株価の平均値について その2
前回は、株価の分析において標準偏差や値の乖離を評価する際に、従来の移動平均線をマイナス方向にシフトすることの必要性について解説しました。
さて、その際に問題となった「最新の株価近辺の平均値が得られない」点についての解決方法について考えてみましょう。
以下のチャートをご覧ください。これは2020年1月2日時点での日経225CFDの日足チャートに12日線を-6日シフトし描いたものです。
ー6日分シフトしてしまったので、直近6日間の平均値を得ることができません。当然ですね。
しかし、12日線が過去のローソク足の中を通っていく様子を見ていると、描かれていないところについてもなんとなく「ここらへんを通るのでは無いか?」といった感じで軌跡がぼんやりみえてきませんか?
そうです。時間的補正を加えた移動平均線は株価の変動の中心値周辺を進む特性があります。したがってこの移動平均線の動きを延長してあげれば良いのです。
この延長部分を求めるためには回帰直線を用いる方法など、さまざまな手法が存在します。
たとえばボクが開発したDN_MAF(MovingAverageForecast)では実際に予測手法を用いて将来値を求め描画することができます。以下がそのサンプルで、上記のチャートと同様に日経225CFDの日足チャートにー6日シフトした12日線を描いています。

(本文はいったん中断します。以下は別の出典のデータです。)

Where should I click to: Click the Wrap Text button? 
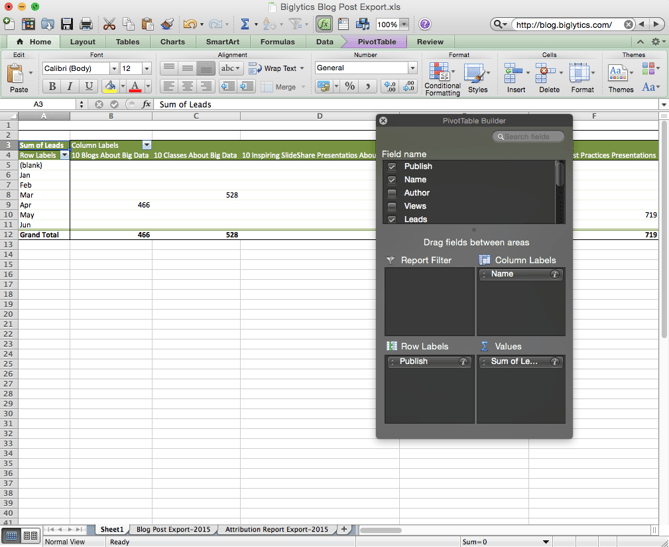pos(277,69)
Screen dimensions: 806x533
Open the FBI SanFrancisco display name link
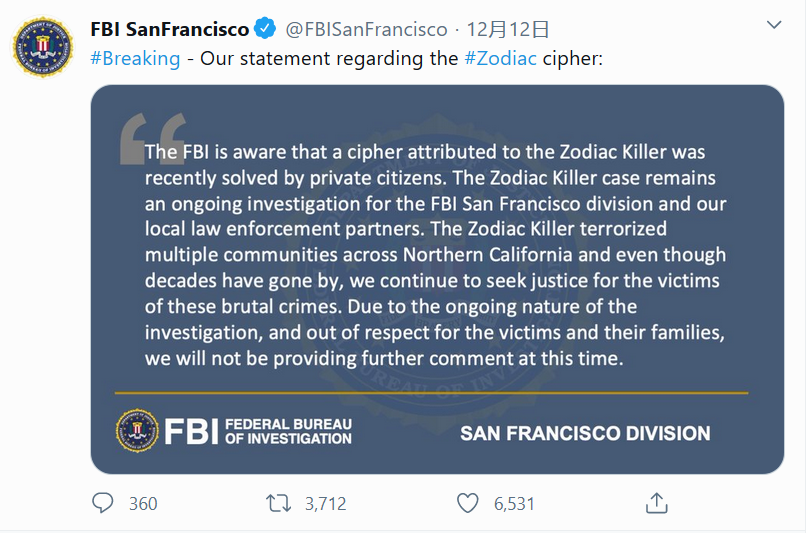169,28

TradingViewとは株価データを提供するブローカーが異なるため1月1日のデータが欠けている点についてはご勘弁ください。それでも「ここらへんを通るのでは無いか?」が実現されていることが解っていただけるかと思います。
もちろん、このチャートで描いた12日線の直近6日分は予測値であるため、今後の株価の動きによっては大きく異なる可能性があります。DN_MAFでは株価が変動する度に予測部分を再計算し描き直しますので、6日経過すれば正しい12日線が描かれます。
DN_MAFについては「ダニエルツールス」にて配布しています。動作時間を制限していますが無料で利用えるフリー版も用意してありますので、ご興味のあるかたは試していただければと思います。Windows+MetaTrader4の環境で動作します。
TradingViewでも実装を試みたのですが、使用されている簡易言語の仕様で実現することが難しいため断念しました。
さて、移動平均線の時間的補正を導入して最新の株価まで描くことが出来ましたので、次回の記事ではまたボリンジャーバンドに戻りたいと思います。